Hands Across the Dead
Hands Across the Dead is an article published in the Daily Express on 4 march 1920.
Hands Across the Dead

GERMAN REPLY TO A CALL FOR EXPIATION.
SIR A. CONAN DOYLE'S SON.
"The beloved dead whom yon' have lost will stretch on their hands to the beloved dead whom I have lost, and the chorus of, the united in death shall say, 'Go ye and do likewise.'"
Sir Arthur Conan Doyle has received a letter, in which this remarkable passage appears, from a German Dr. Curt Abel-Musgrave, editor of the "World of Trade," a Frankfurt-on-Main journal devoted to reconstruction. Letters of an intimate character passed between these pre-war friends. Sir Arthur Conan Doyle wrote as follows:—
"I thank you for your letter. As I have already said I have nothing but friendly feelings towards you personally. I hope the time may come when we shall have the same towards your country, but it would be vain to pretend that it can be soon. No doubt hot words, such as those you quote from Kipling ('Only a dead German is good German') have been spoken over here, but please remember the provocation. Remember the 'Gott strafe England' campaign, the sinking of hospital ships with nurses, doctors, and wounded, the shelling of boats after they had left sinking vessels, the murders of Aerschot, Dinant, Termonde, and so many other places, the deportation of women in France and Belgium, the bombardment by air and sea of so many open towns — how can a nation do such things and expect that their neighbours will not say hot things about it! We should be more than human if we made no retort.
"WE CANNOT FORGET."
"I have very little influence, and it is, such "as it is, all against a boycott of German trade or cessation of intercourse, but we must still have reserves in our hearts, and it would be hypocrisy to pretend otherwise. We have suffered too heavily through your actions. It is true that you are not the same people who ordered the war to begin, but you are the same people who applauded it, who cursed and ill-used our prisoners, who struck and bought medals when the Lusitania was sunk, and who never protested against such crimes. We cannot forget that, nor can you expect us to.

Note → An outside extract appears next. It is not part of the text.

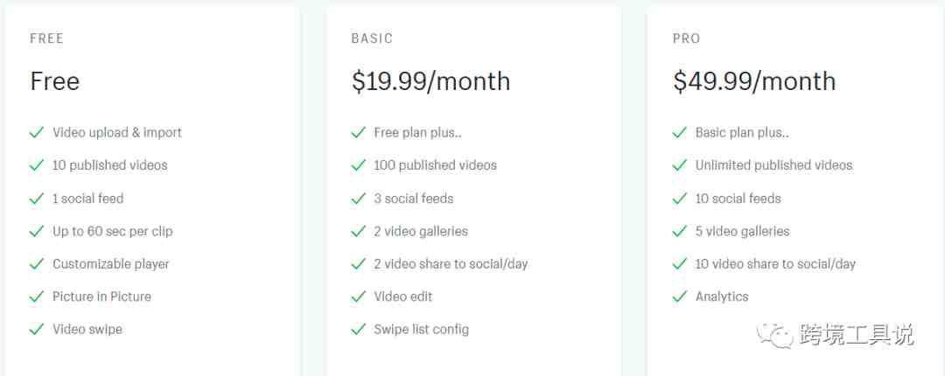Click the $49.99/month price
The height and width of the screenshot is (376, 945).
pyautogui.click(x=754, y=81)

"I wonder if you were in the fighting. I trust you were not hurt. We suffered heavily as a family. My son was badly wounded on the Somme, and died afterwards of pneumonia. My wife's brother, a doctor, died at Mons, my sister's husband, my wife's nephew, my sister's son, all dead. My only brother, a general, died of pneumonia, just after the armistice at Han."
THE REPLY.
Dr. Abel Musgrave replied thus:—
"Dear Sir, — It is with great pleasure that I recall an evening which I spent in your charming country home. You presented your son — a fine boy, tall and stalwart like his father, with a joyous light in his eyes brimful of life and pleasure, like unto a beautiful, sunny prayer. He was a boy not to be forgotten — a child whose sight called forth a silent, 'God bless you.'
"He is dead, struck to the ground by a German bullet — and his father demands expiation.
'Horrible, indeed, is the thought that a good, beloved being, whose life meant happiness, and blessing to so many, must needs die in the bloom of youth, fatally wounded by a fellow man to whom he has never brought harm, whom he has never seen.

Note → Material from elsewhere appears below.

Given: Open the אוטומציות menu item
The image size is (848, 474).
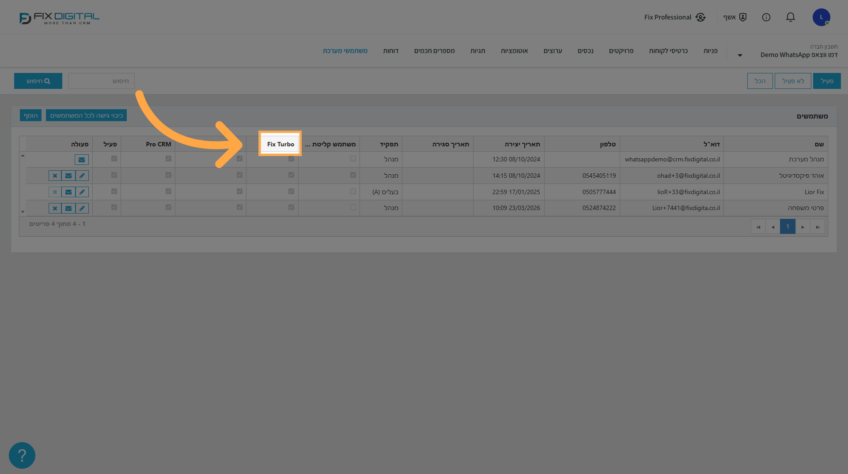Looking at the screenshot, I should pos(514,51).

But it seems to me more horrible still that perhaps this good, beloved being, before Fate, overtook him, by his English, bullet caused the death of many good, fine German youths, all of them full of life, all of them the pride of their parents. These others, too, never saw your son, bore him no grudge, had no reason to hear him ill-will. And their parents are crying for expiation.
"We want to turn to better counsellors. To the dead. To the Germans, Englishmen, Americans, Frenchmen.... to all the white and black men who, in the prime of life, were dragged down to the bloakness of the grave.
COUNSEL OF THE DEAD.
"Who can doubt the reply of our dead heroes? The beloved dead whom you have lost, Sir Arthur, will stretch out their hands to the beloved dead whom I have lost. And the chorus of those united in death shall say: 'Go ye and do likewise!'
"Let us follow, the counsel of the dead. Let us in this holy longing for a redeeming solution deliberate jointly; What can we do to make this most horrible of all wars bear, in the end, a fruit which will be a blessing for human development?

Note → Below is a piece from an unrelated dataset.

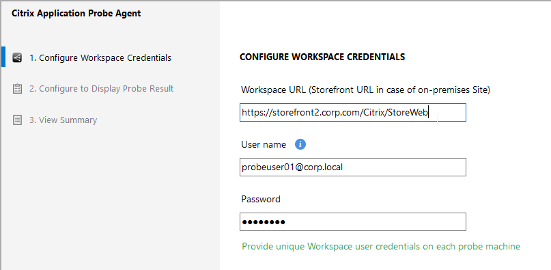Click the blue active-step indicator bar

pyautogui.click(x=3, y=56)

"There is but one reply. The fruit of reconciliation and peace can only thrive on a soil of justice and understanding. Mankind must search and finally, clearly decide who is to be charged with the crime of the world's war, who has during the war outraged humanity, following no matter whose command, no matter in what uniform Mankind is crying for a court of justice prepared to bring clear evidence, prepared to throw a searchlight into the archives of Berlin, London, Paris, St. Petersburg, Belgrade, Washington.
"When once the plain truth will be known concerning causes and guidance of this war, the scales will fall off from our blind, eyes. Then will we not be animated by a spirit of revenge, but by the cognisance, and the holy resolve that such a crime may never again defile the history of human development."